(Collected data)
⁂
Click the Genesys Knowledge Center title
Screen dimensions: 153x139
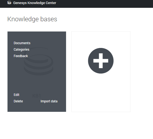pyautogui.click(x=35, y=3)
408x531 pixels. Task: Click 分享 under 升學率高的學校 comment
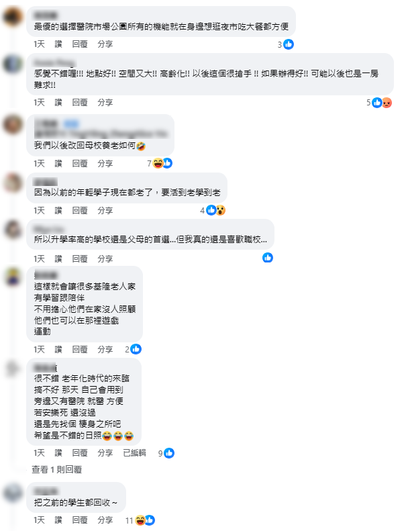(x=105, y=259)
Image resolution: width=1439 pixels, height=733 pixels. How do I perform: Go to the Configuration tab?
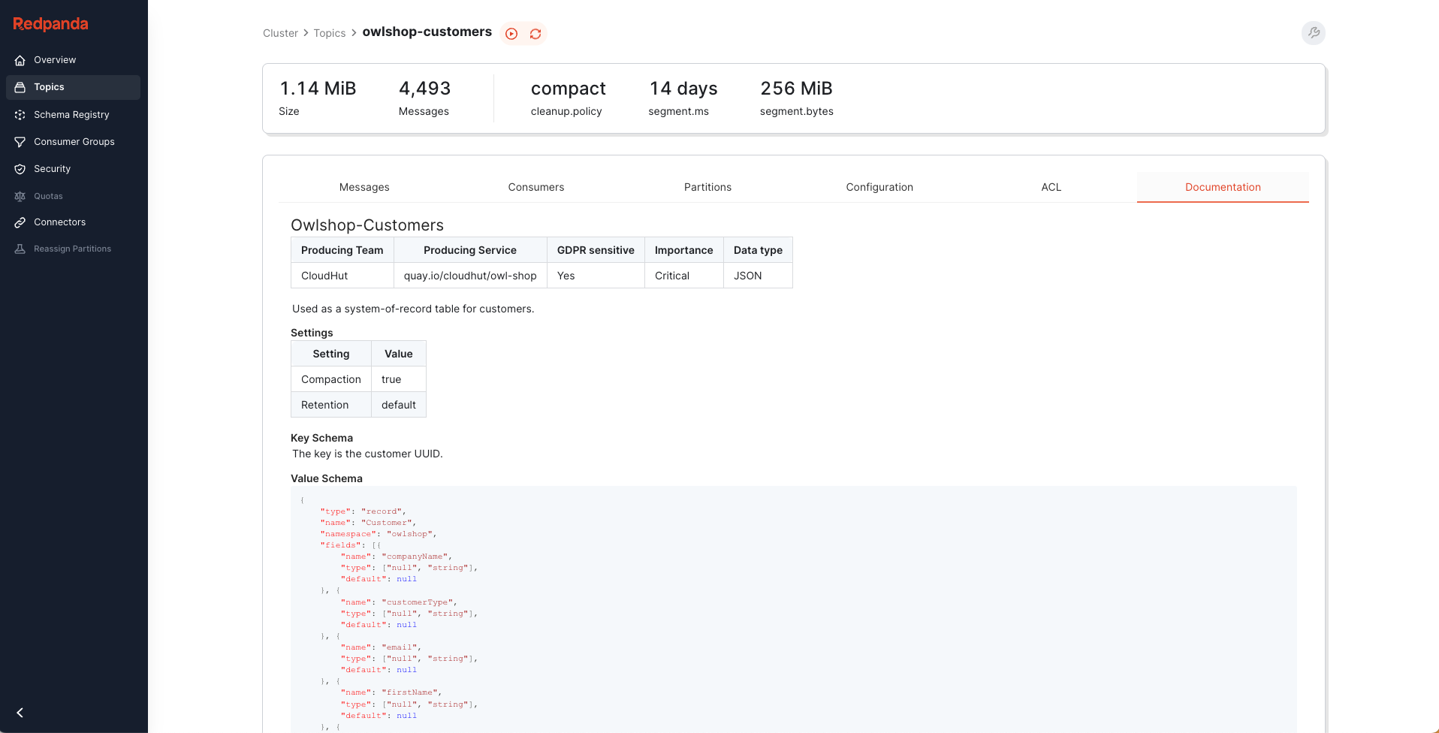point(879,187)
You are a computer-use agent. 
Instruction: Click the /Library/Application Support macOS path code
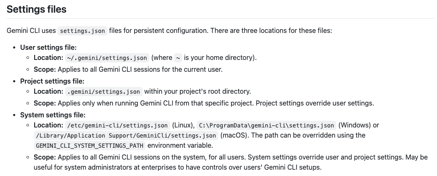[126, 135]
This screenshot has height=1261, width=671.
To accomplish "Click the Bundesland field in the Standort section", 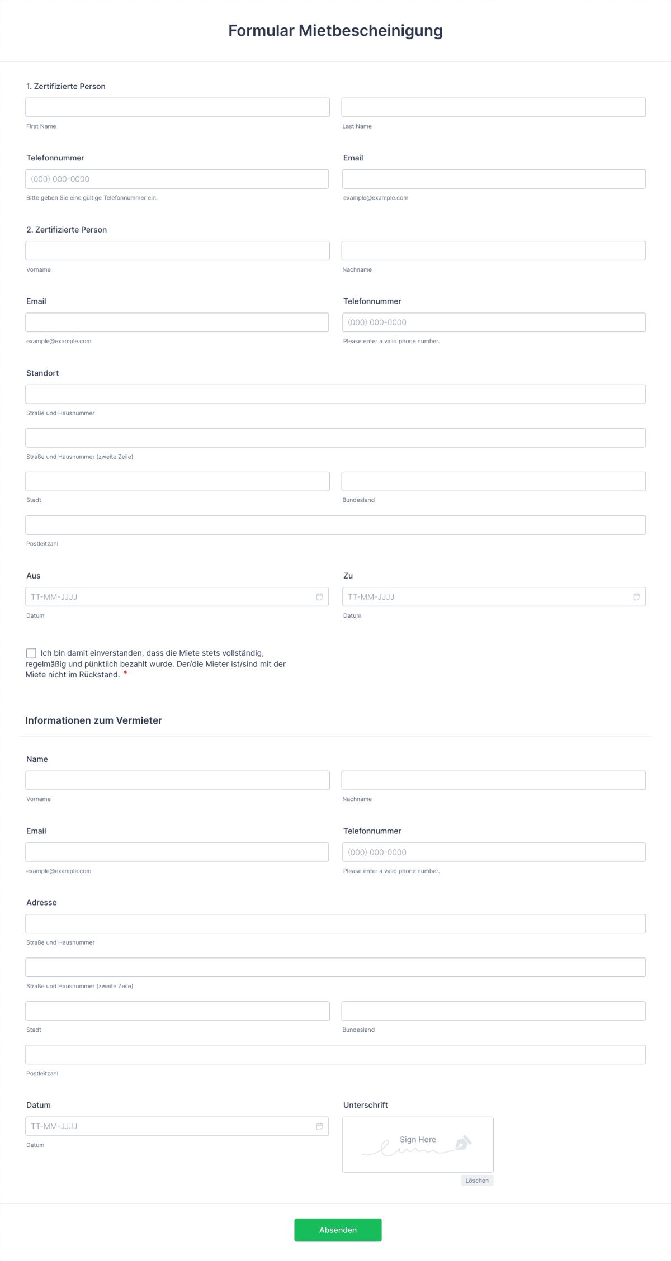I will click(494, 481).
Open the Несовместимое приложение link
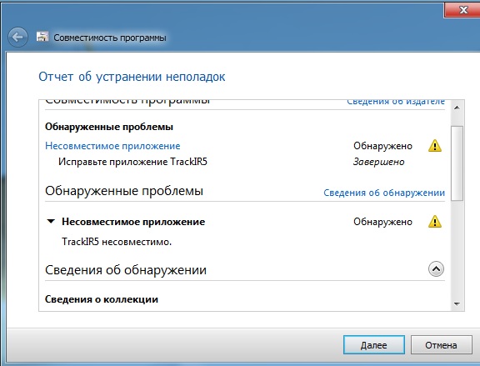Image resolution: width=480 pixels, height=366 pixels. point(113,146)
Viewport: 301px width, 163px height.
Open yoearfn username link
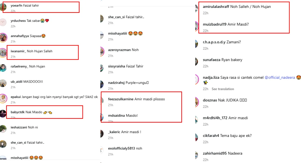(x=16, y=5)
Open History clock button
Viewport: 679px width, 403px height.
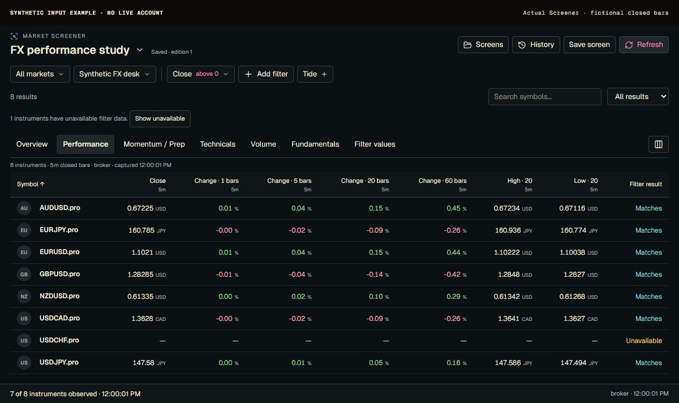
⁂
Look through the data above for the word "Viewport". Report each line where it occurs.

Answer section:
Viewport: 301px width, 163px height.
Viewport: 679px width, 403px height.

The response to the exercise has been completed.